**TASK REQUIREMENTS**
What are the lines from the one with "Given: Open the Chat sidebar icon" through the end of the records below, written out exactly and without the pictures?

(Stored data entries)
###

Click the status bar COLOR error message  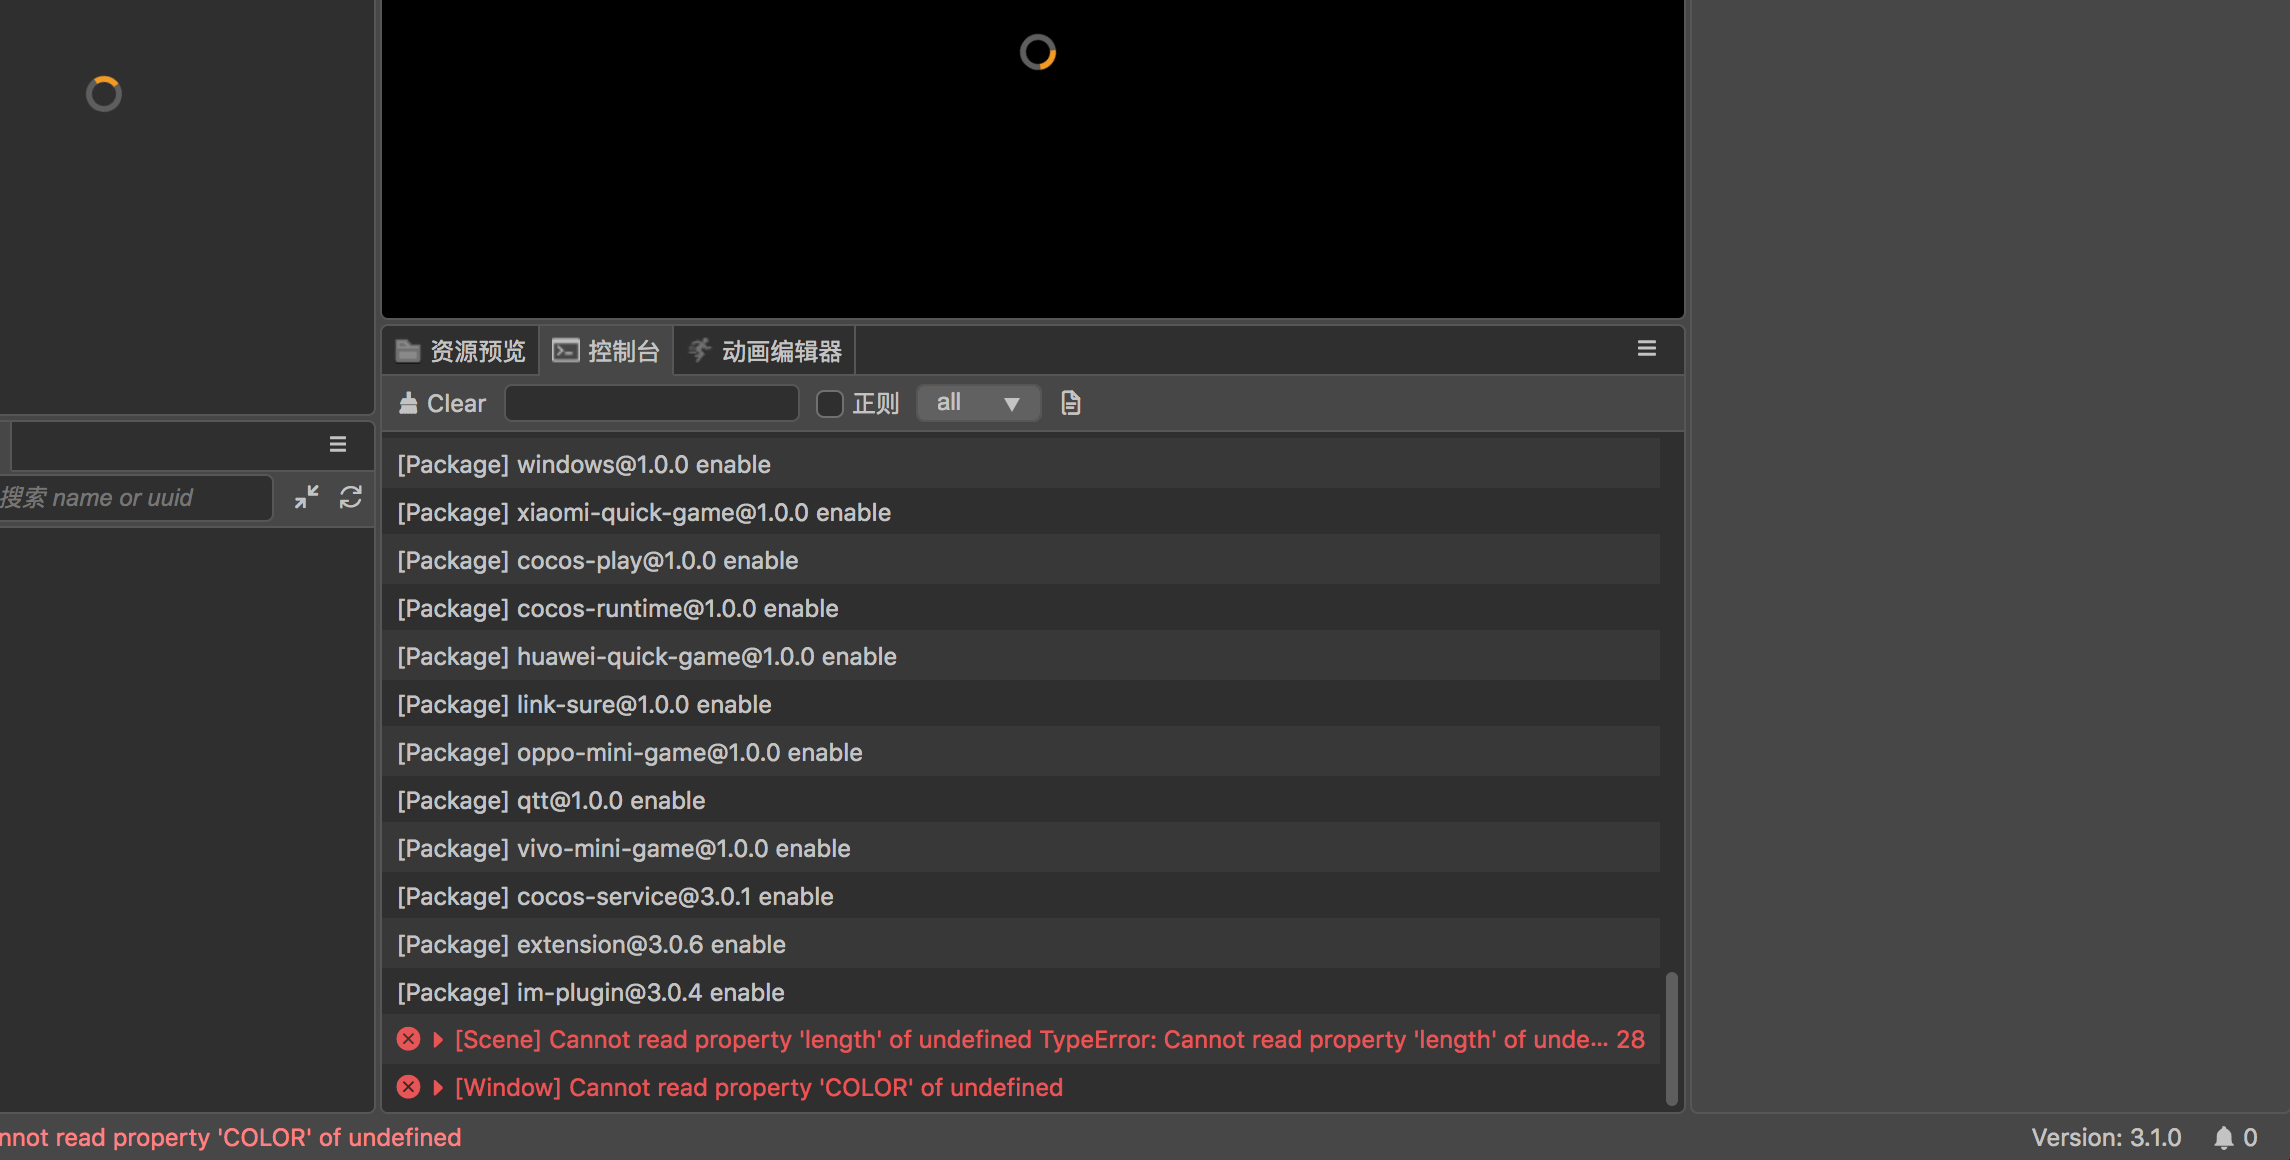tap(230, 1138)
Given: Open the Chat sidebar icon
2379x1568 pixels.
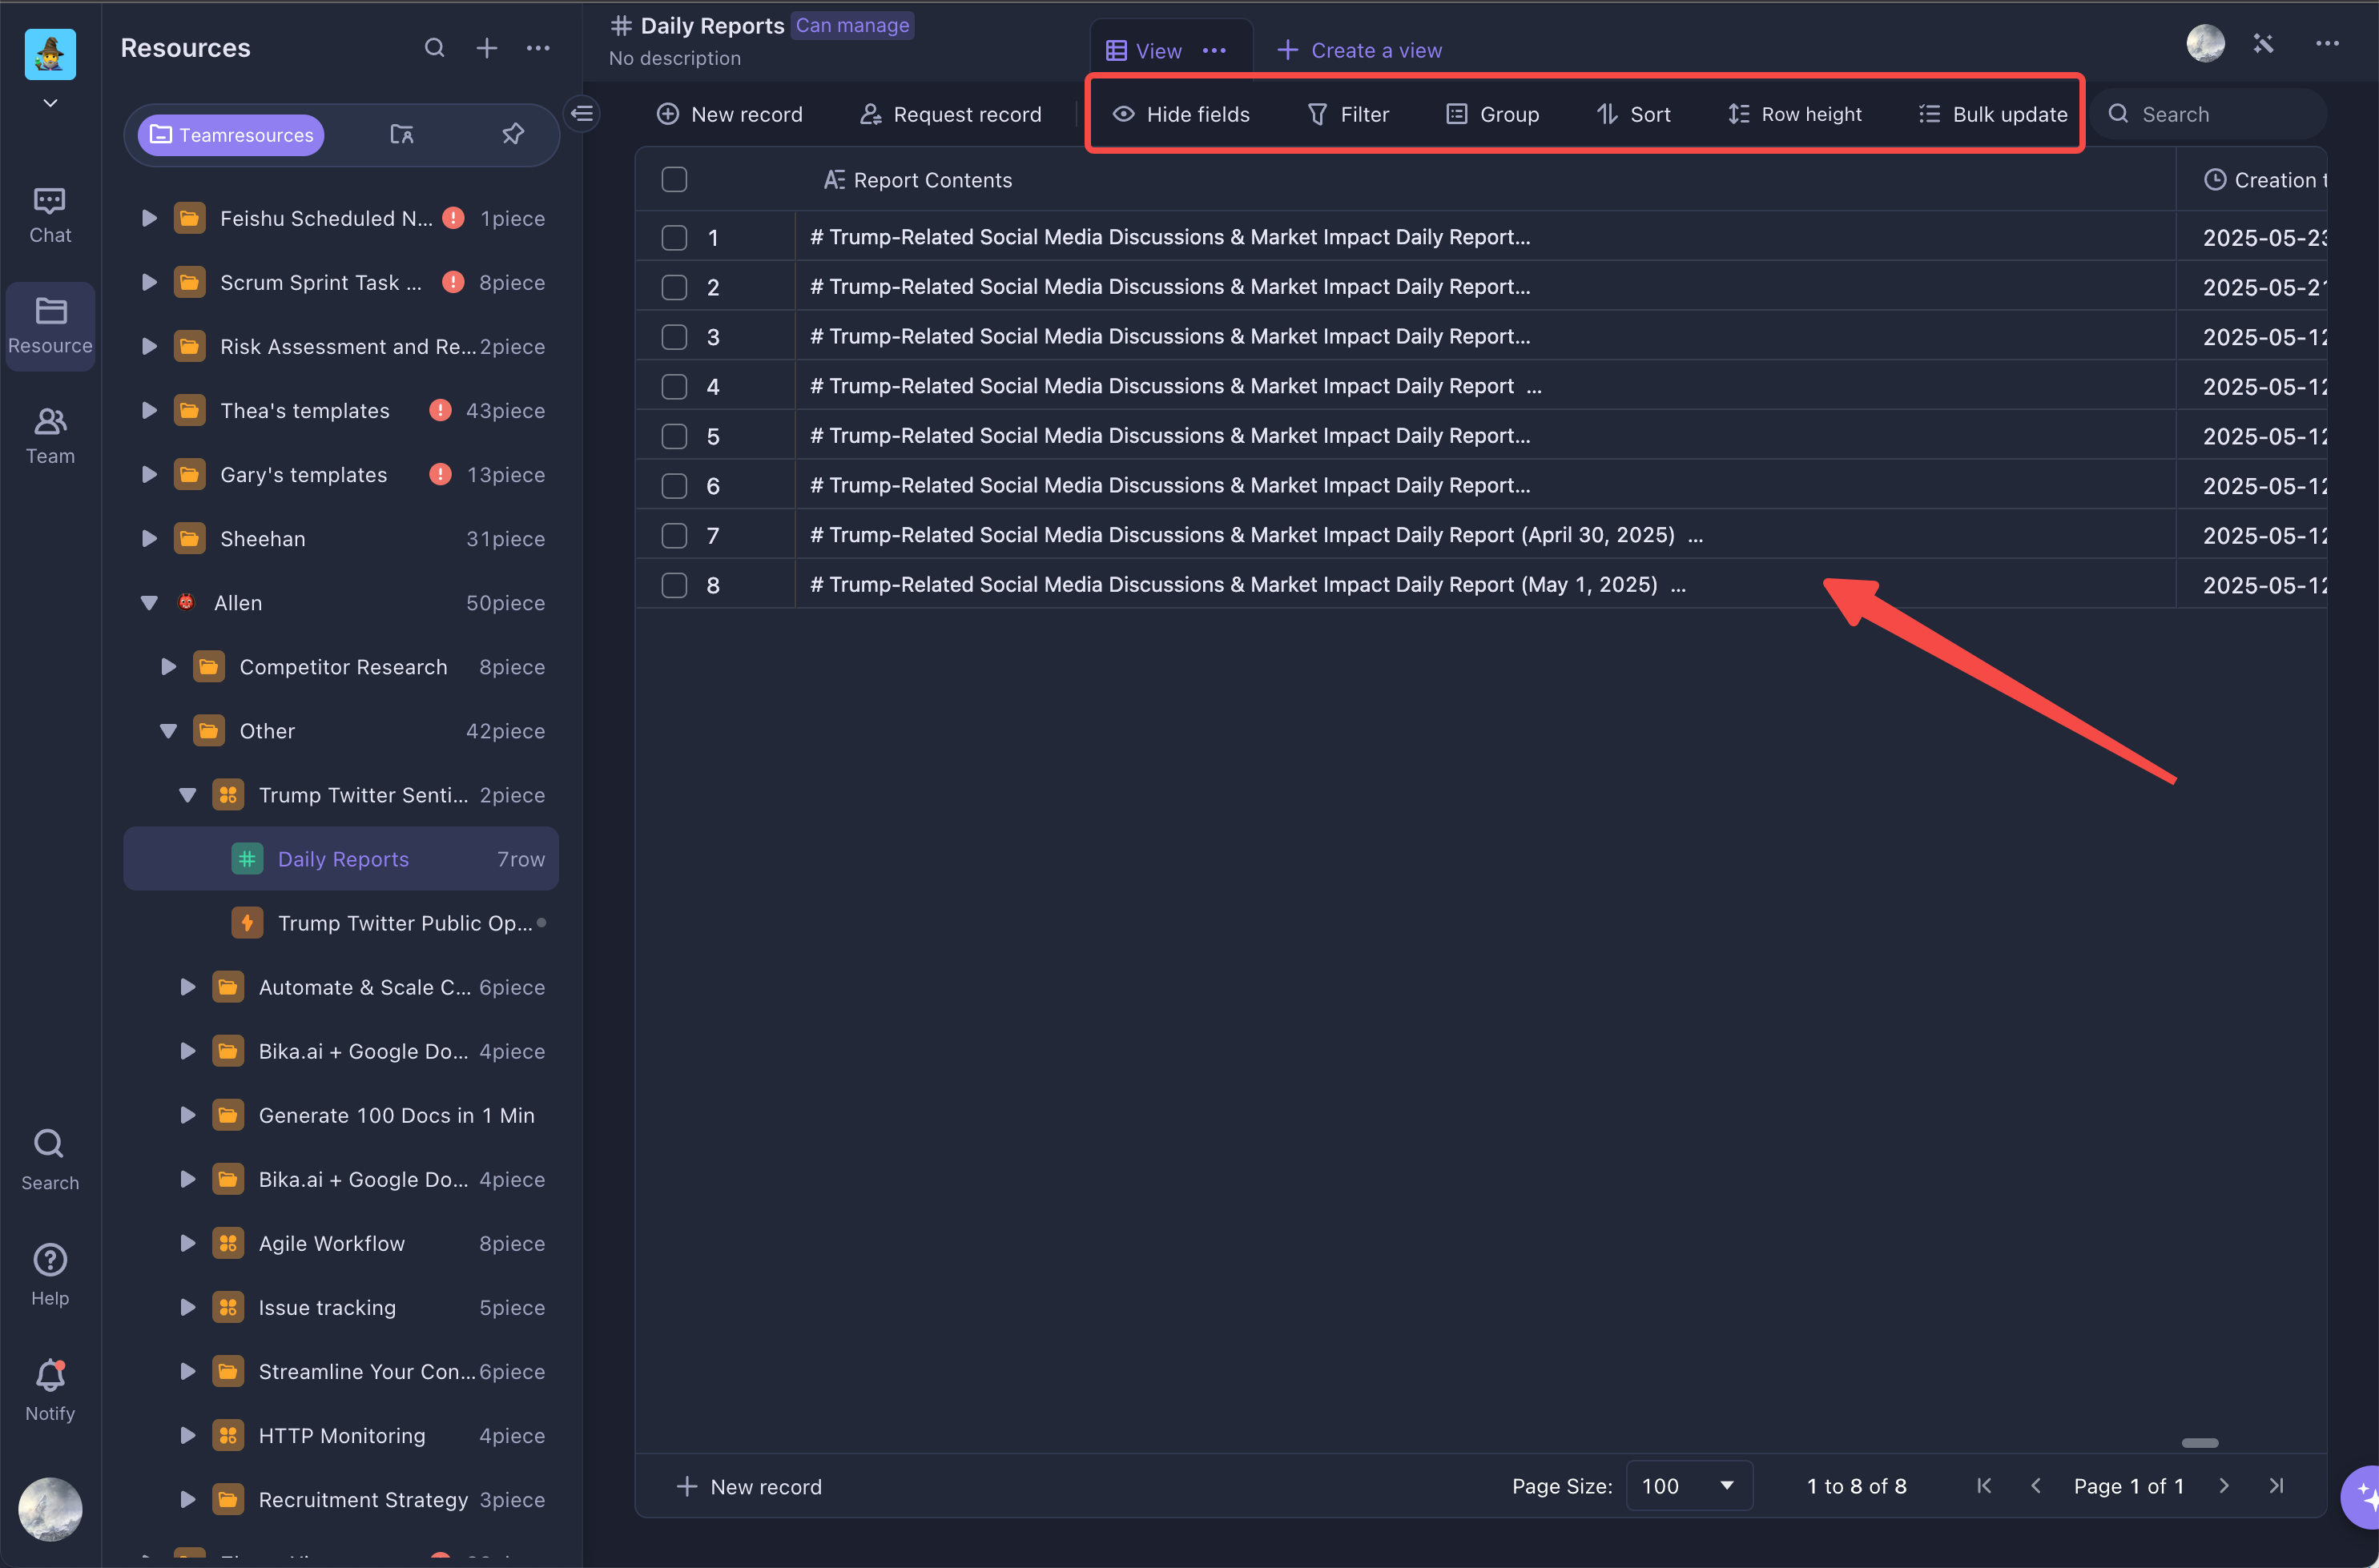Looking at the screenshot, I should (x=49, y=214).
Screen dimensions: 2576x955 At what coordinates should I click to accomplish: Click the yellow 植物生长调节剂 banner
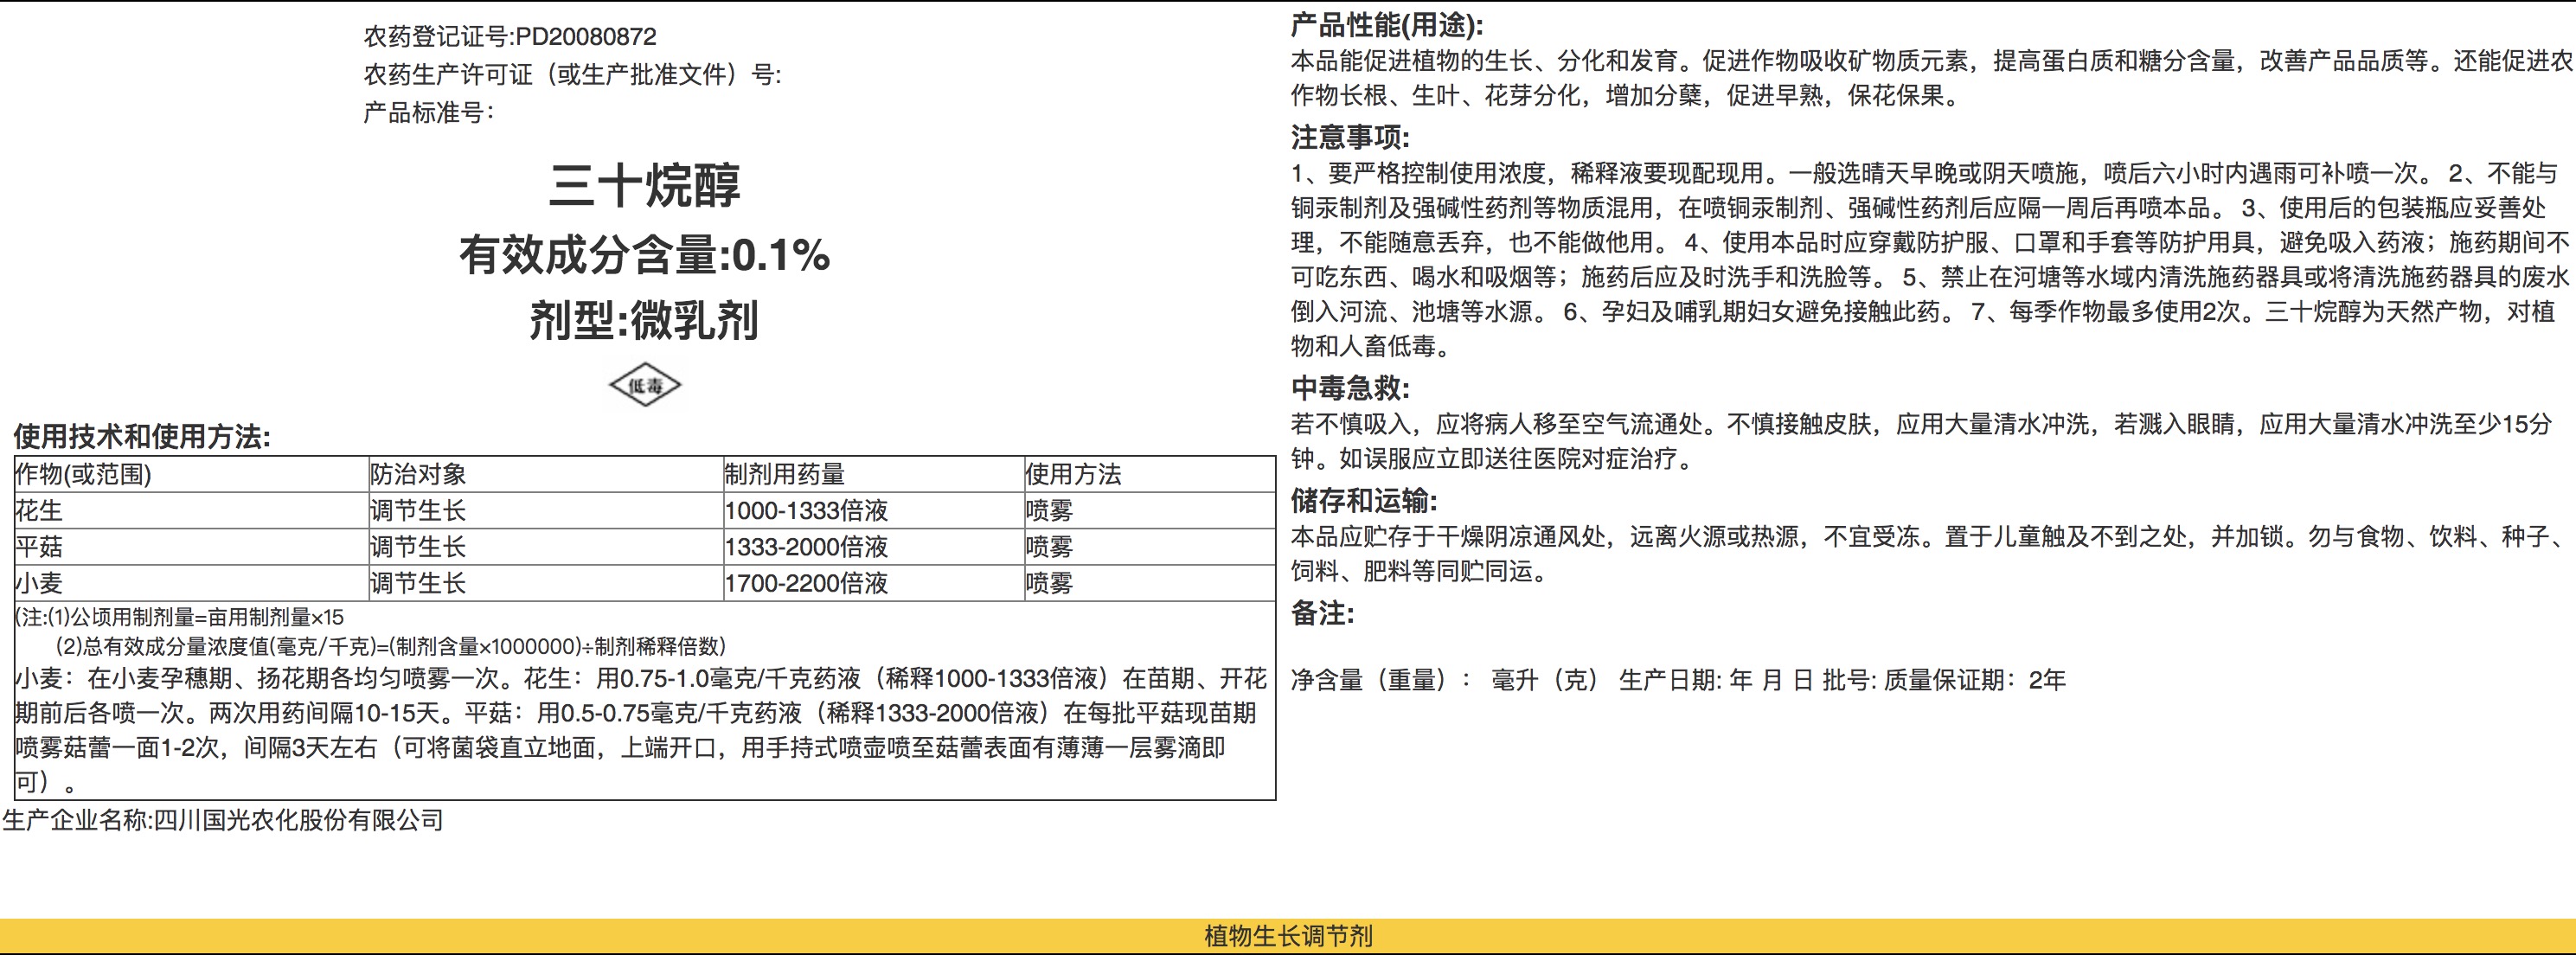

###

**ANSWER SPACE**
Given: Open the Chat sidebar icon
2379x1568 pixels.
Looking at the screenshot, I should (x=49, y=214).
Screen dimensions: 2576x955 At what coordinates should I click to accomplish: Click the yellow 植物生长调节剂 banner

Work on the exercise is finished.